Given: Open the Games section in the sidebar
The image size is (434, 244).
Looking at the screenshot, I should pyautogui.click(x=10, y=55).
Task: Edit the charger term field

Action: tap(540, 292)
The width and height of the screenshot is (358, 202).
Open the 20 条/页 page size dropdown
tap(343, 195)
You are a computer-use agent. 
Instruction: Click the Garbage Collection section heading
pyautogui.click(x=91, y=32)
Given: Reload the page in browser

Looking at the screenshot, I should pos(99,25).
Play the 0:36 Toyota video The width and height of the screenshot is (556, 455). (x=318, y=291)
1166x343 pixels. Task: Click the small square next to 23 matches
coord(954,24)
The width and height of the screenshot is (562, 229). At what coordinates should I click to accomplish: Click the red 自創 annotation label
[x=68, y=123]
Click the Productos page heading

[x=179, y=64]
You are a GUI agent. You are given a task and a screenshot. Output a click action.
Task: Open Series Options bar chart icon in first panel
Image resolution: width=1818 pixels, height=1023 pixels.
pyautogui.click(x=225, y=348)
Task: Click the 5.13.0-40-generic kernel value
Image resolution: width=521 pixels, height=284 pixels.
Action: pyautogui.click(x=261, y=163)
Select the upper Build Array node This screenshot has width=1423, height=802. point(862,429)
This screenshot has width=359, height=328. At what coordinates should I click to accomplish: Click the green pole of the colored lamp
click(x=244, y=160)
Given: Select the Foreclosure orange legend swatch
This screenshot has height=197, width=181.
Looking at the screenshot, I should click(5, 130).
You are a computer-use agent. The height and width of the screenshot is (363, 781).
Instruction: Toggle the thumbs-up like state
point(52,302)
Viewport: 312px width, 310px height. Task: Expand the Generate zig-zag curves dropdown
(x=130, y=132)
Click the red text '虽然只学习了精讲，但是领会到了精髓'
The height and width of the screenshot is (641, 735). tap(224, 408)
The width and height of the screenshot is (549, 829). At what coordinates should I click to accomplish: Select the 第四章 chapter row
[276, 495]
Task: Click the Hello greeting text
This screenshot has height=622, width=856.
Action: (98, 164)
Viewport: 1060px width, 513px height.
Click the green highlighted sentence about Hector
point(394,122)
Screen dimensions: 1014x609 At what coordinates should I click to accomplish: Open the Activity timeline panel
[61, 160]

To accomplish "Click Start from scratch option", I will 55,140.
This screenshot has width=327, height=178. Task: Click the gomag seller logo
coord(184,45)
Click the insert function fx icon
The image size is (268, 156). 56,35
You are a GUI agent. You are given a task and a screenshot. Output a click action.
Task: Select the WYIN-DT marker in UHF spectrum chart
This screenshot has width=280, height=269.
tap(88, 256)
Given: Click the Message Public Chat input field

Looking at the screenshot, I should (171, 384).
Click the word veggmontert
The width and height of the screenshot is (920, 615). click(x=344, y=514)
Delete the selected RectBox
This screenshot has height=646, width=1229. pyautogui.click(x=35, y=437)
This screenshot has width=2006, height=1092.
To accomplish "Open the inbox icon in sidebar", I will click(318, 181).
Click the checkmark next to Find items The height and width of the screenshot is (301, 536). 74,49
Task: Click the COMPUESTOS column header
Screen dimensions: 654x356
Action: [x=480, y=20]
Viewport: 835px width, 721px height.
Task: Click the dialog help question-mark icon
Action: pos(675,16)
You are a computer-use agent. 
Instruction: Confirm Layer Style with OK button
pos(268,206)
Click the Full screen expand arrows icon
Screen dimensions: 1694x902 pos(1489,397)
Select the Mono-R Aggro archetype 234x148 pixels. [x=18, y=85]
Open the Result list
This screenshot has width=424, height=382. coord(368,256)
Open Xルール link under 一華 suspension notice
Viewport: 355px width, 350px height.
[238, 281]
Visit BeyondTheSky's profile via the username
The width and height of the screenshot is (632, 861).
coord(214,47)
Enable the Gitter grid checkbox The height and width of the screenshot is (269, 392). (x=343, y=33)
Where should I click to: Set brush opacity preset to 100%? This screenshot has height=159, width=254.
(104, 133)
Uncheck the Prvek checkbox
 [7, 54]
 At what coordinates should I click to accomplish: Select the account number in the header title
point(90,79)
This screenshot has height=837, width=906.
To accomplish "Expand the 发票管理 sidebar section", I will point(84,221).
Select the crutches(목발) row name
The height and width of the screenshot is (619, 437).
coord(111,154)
--*--
- **Problem details**: Rewrite all of the lines above, replacing each occurrence of "checkbox" with "check box" and leaving everything else unchanged.

- **Written solution**:
Given: Open the Games section in the sidebar
The image size is (434, 244).
Looking at the screenshot, I should pyautogui.click(x=10, y=55).
Task: Edit the charger term field

Action: tap(540, 292)
The width and height of the screenshot is (358, 202).
Open the 20 条/页 page size dropdown
tap(343, 195)
You are a computer-use agent. 
Instruction: Click the Garbage Collection section heading
pyautogui.click(x=91, y=32)
Given: Reload the page in browser

Looking at the screenshot, I should pos(99,25).
Play the 0:36 Toyota video The width and height of the screenshot is (556, 455). (x=318, y=291)
1166x343 pixels. Task: Click the small square next to 23 matches
coord(954,24)
The width and height of the screenshot is (562, 229). At what coordinates should I click to accomplish: Click the red 自創 annotation label
[x=68, y=123]
Click the Productos page heading

[x=179, y=64]
You are a GUI agent. You are given a task and a screenshot. Output a click action.
Task: Open Series Options bar chart icon in first panel
Image resolution: width=1818 pixels, height=1023 pixels.
pyautogui.click(x=225, y=348)
Task: Click the 5.13.0-40-generic kernel value
Image resolution: width=521 pixels, height=284 pixels.
Action: pyautogui.click(x=261, y=163)
Select the upper Build Array node This screenshot has width=1423, height=802. point(862,429)
This screenshot has width=359, height=328. At what coordinates should I click to accomplish: Click the green pole of the colored lamp
click(x=244, y=160)
Given: Select the Foreclosure orange legend swatch
This screenshot has height=197, width=181.
Looking at the screenshot, I should click(5, 130).
You are a computer-use agent. The height and width of the screenshot is (363, 781).
Instruction: Toggle the thumbs-up like state
point(52,302)
Viewport: 312px width, 310px height. Task: Expand the Generate zig-zag curves dropdown
(x=130, y=132)
Click the red text '虽然只学习了精讲，但是领会到了精髓'
The height and width of the screenshot is (641, 735). tap(224, 408)
The width and height of the screenshot is (549, 829). At what coordinates should I click to accomplish: Select the 第四章 chapter row
[276, 495]
Task: Click the Hello greeting text
This screenshot has height=622, width=856.
Action: (98, 164)
Viewport: 1060px width, 513px height.
Click the green highlighted sentence about Hector
point(394,122)
Screen dimensions: 1014x609 At what coordinates should I click to accomplish: Open the Activity timeline panel
[61, 160]

To accomplish "Click Start from scratch option", I will 55,140.
This screenshot has width=327, height=178. Task: Click the gomag seller logo
coord(184,45)
Click the insert function fx icon
The image size is (268, 156). 56,35
You are a GUI agent. You are given a task and a screenshot. Output a click action.
Task: Select the WYIN-DT marker in UHF spectrum chart
This screenshot has width=280, height=269.
tap(88, 256)
Given: Click the Message Public Chat input field

Looking at the screenshot, I should (171, 384).
Click the word veggmontert
The width and height of the screenshot is (920, 615). click(x=344, y=514)
Delete the selected RectBox
This screenshot has height=646, width=1229. pyautogui.click(x=35, y=437)
This screenshot has width=2006, height=1092.
To accomplish "Open the inbox icon in sidebar", I will click(318, 181).
Click the checkmark next to Find items The height and width of the screenshot is (301, 536). 74,49
Task: Click the COMPUESTOS column header
Screen dimensions: 654x356
Action: [x=480, y=20]
Viewport: 835px width, 721px height.
Task: Click the dialog help question-mark icon
Action: pos(675,16)
You are a computer-use agent. 
Instruction: Confirm Layer Style with OK button
pos(268,206)
Click the Full screen expand arrows icon
Screen dimensions: 1694x902 pos(1489,397)
Select the Mono-R Aggro archetype 234x148 pixels. [x=18, y=85]
Open the Result list
This screenshot has width=424, height=382. coord(368,256)
Open Xルール link under 一華 suspension notice
Viewport: 355px width, 350px height.
[238, 281]
Visit BeyondTheSky's profile via the username
The width and height of the screenshot is (632, 861).
coord(214,47)
Enable the Gitter grid check box The height and width of the screenshot is (269, 392). (x=343, y=33)
Where should I click to: Set brush opacity preset to 100%? This screenshot has height=159, width=254.
(104, 133)
Uncheck the Prvek check box
 [7, 54]
 At what coordinates should I click to accomplish: Select the account number in the header title
point(90,79)
This screenshot has height=837, width=906.
To accomplish "Expand the 发票管理 sidebar section", I will point(84,221).
Select the crutches(목발) row name
The height and width of the screenshot is (619, 437).
coord(111,154)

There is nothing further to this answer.